**Task to complete**
The entries below hold a line with "Terms and Policies (293, 2563)" and a line with "Made to Order Furniture". Return those lines and all that lie between them, exactly and only.

(Records drawn from a dataset)

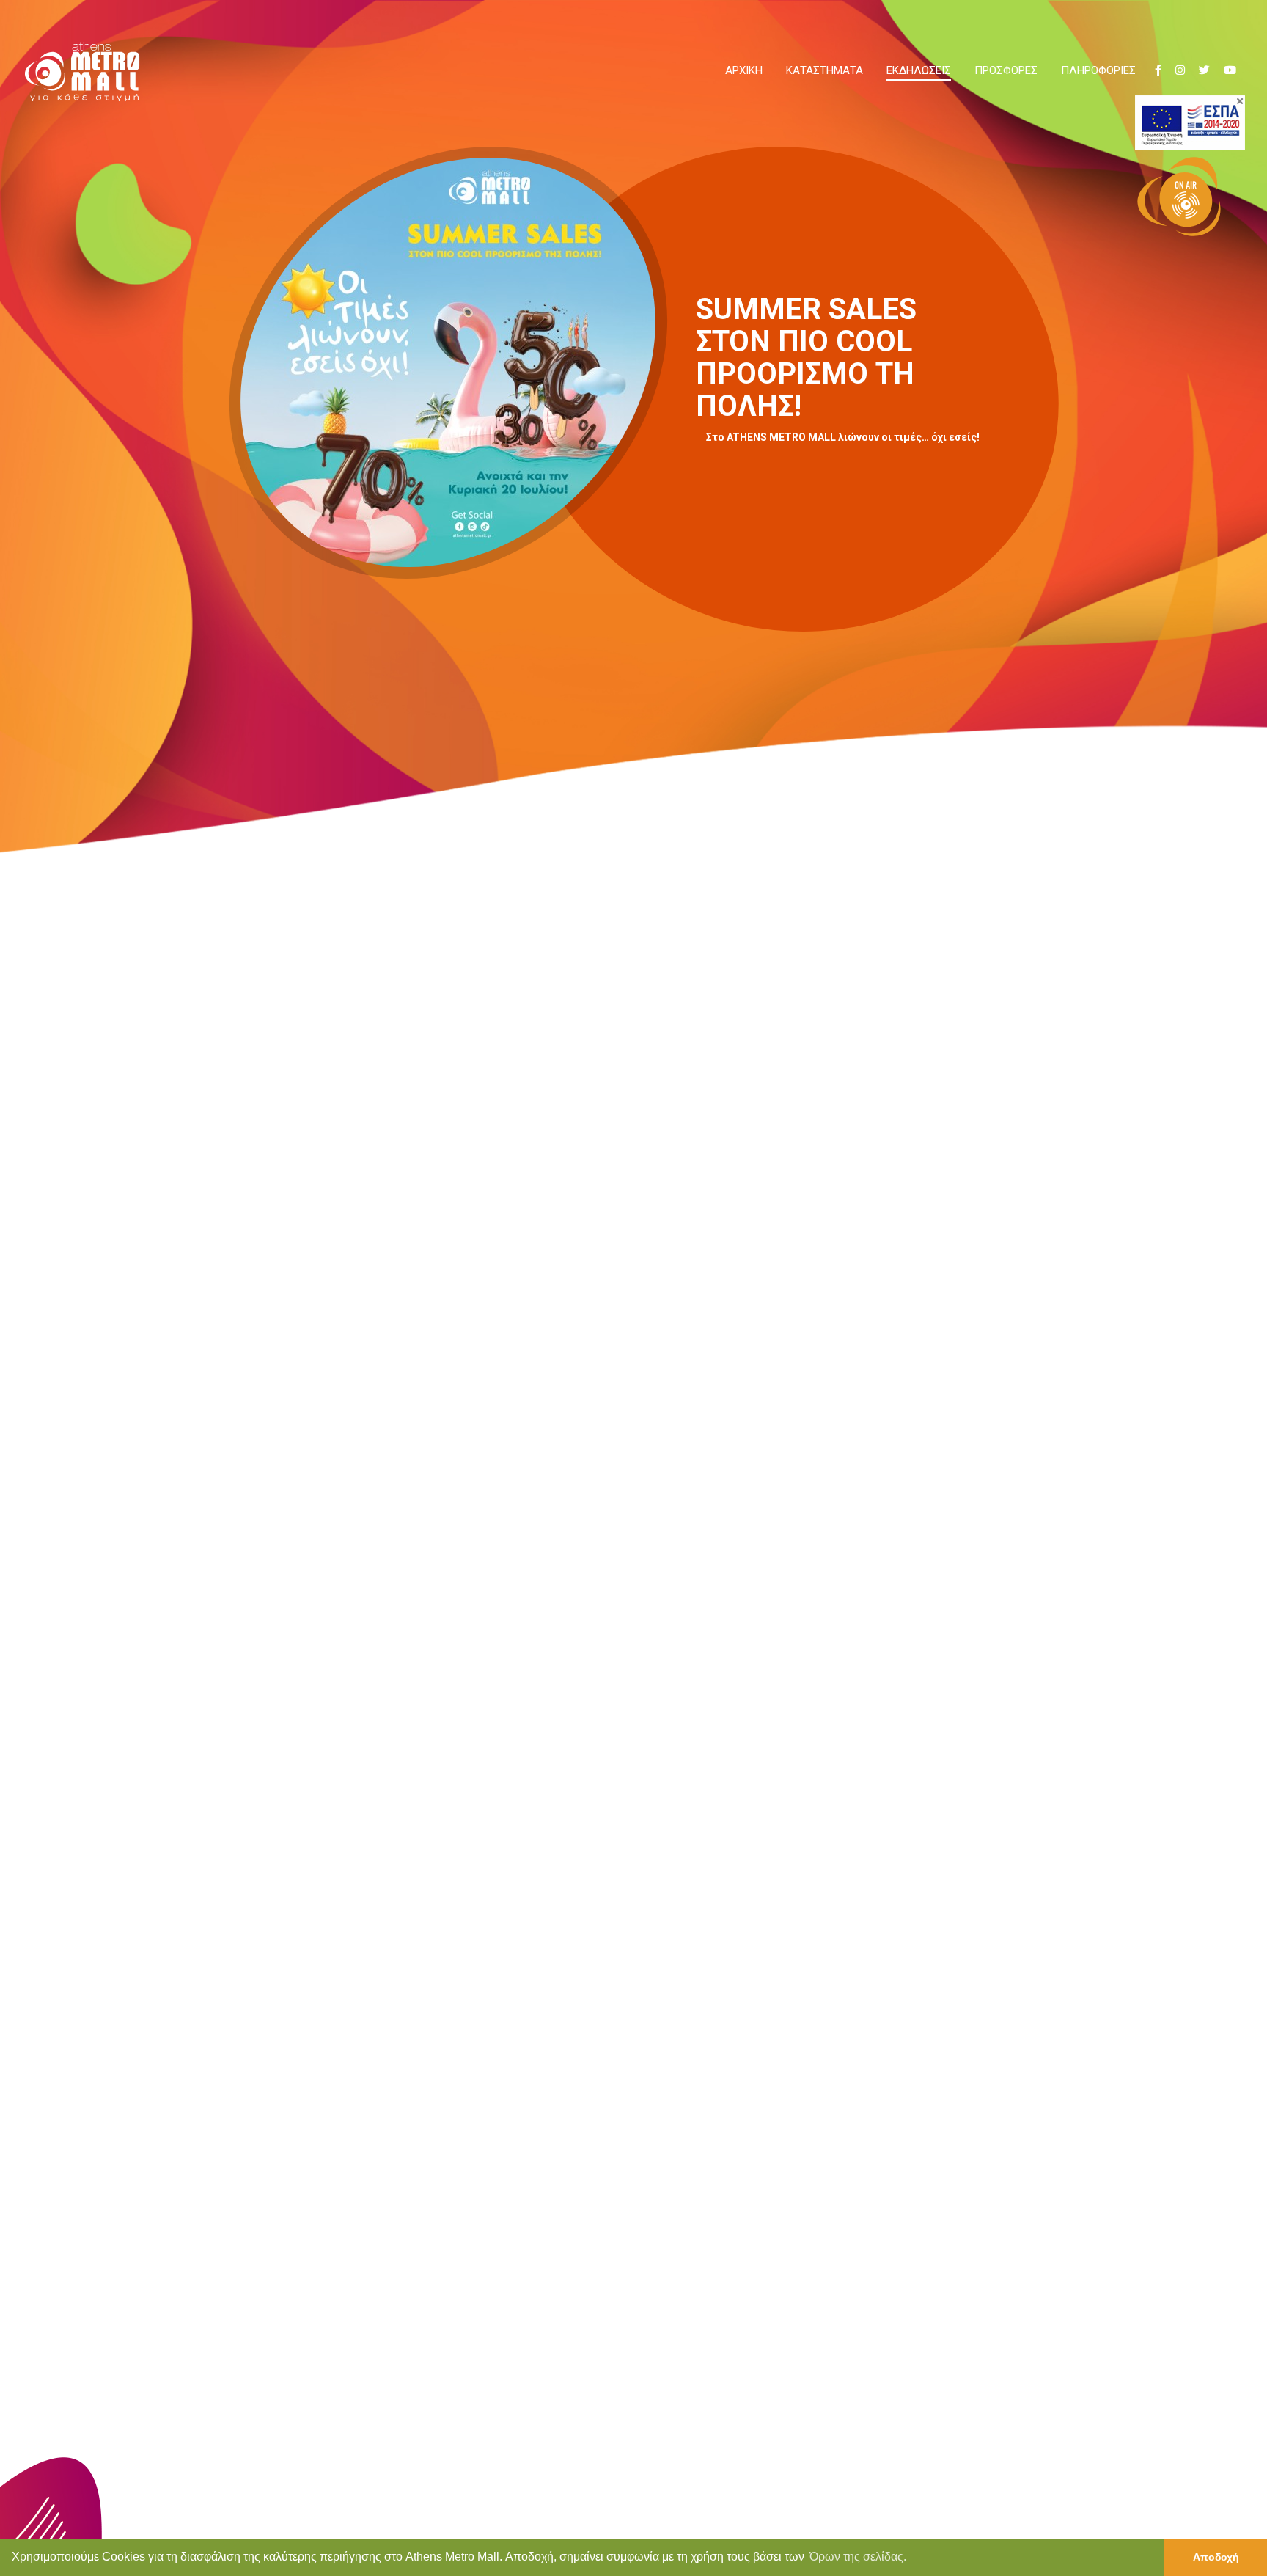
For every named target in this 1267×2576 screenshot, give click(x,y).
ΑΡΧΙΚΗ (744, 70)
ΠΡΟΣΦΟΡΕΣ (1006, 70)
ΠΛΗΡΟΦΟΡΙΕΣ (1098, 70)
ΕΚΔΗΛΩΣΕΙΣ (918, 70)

* * *

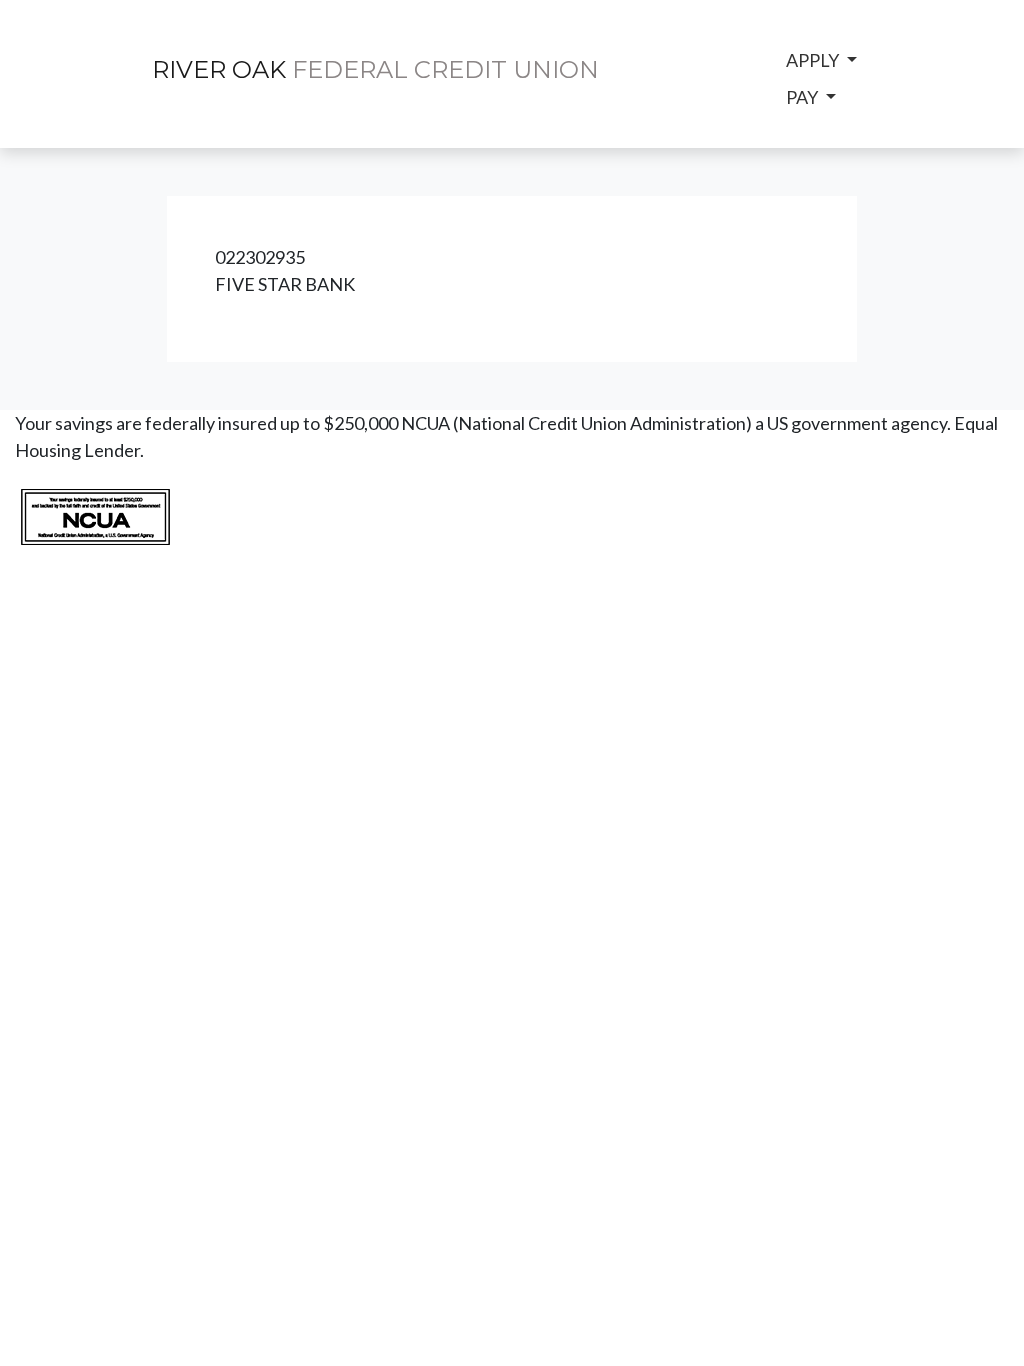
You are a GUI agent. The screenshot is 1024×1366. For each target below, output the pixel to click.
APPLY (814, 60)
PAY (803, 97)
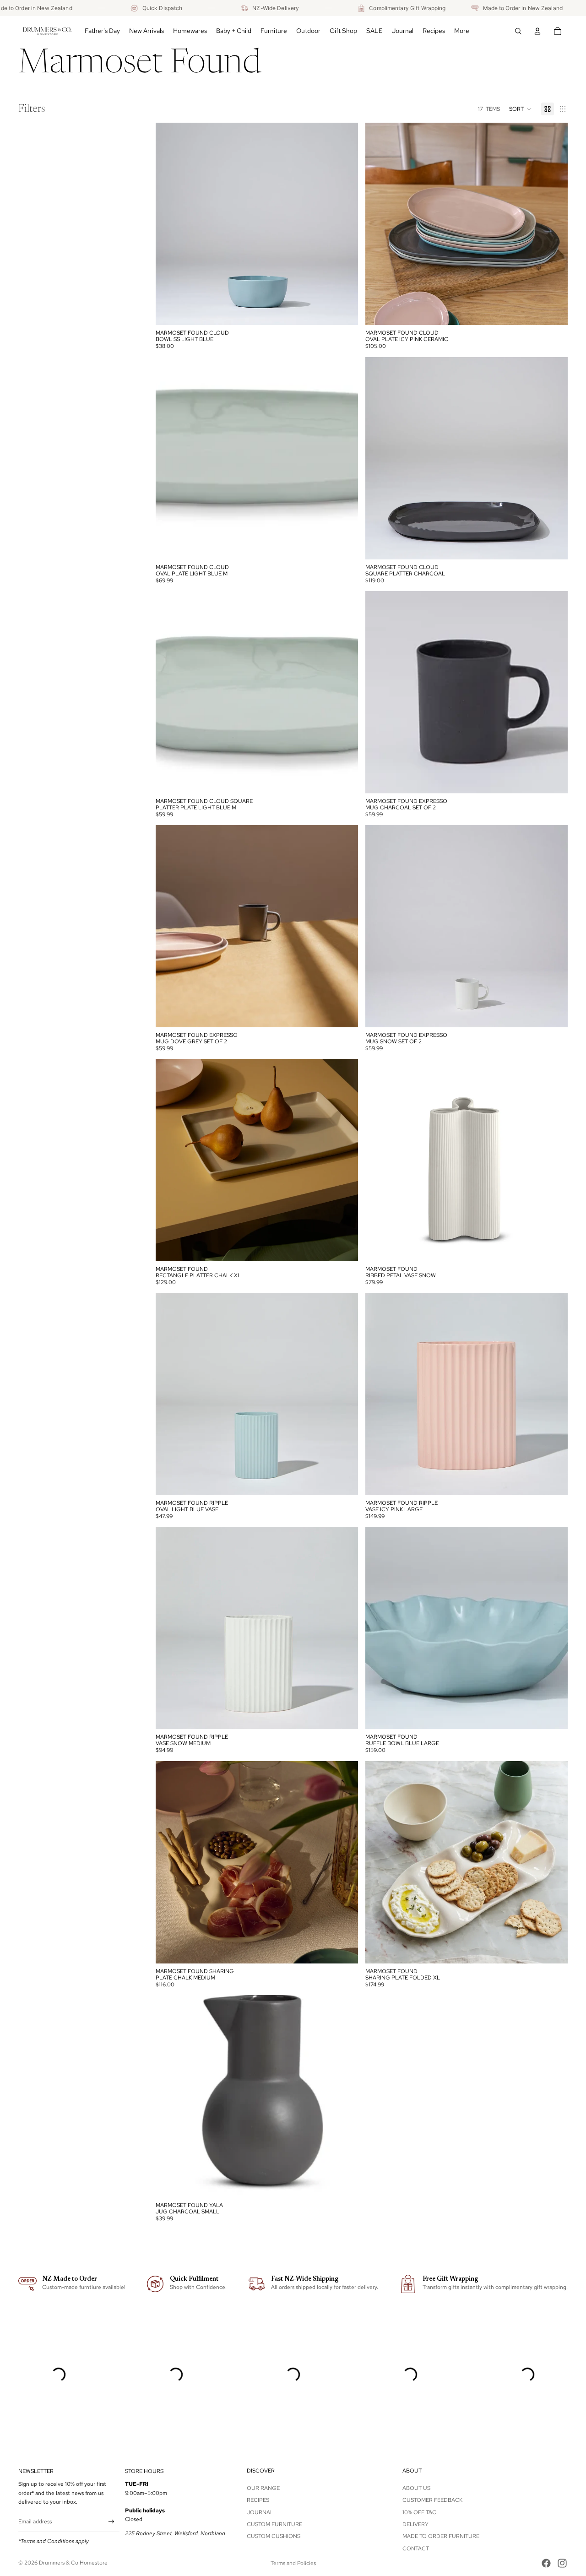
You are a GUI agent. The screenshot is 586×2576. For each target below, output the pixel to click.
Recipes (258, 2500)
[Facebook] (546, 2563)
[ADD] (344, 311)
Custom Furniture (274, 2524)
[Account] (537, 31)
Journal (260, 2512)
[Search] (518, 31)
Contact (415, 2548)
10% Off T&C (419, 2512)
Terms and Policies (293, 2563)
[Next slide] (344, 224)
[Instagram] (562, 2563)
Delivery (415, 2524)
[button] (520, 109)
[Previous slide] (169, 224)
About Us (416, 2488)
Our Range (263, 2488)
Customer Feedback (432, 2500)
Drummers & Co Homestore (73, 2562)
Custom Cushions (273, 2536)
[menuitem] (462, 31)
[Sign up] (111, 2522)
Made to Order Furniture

**Answer below**
Terms and Policies (293, 2563)
[Next slide] (344, 224)
[Instagram] (562, 2563)
Delivery (415, 2524)
[button] (520, 109)
[Previous slide] (169, 224)
About Us (416, 2488)
Our Range (263, 2488)
Customer Feedback (432, 2500)
Drummers & Co Homestore (73, 2562)
Custom Cushions (273, 2536)
[menuitem] (462, 31)
[Sign up] (111, 2522)
Made to Order Furniture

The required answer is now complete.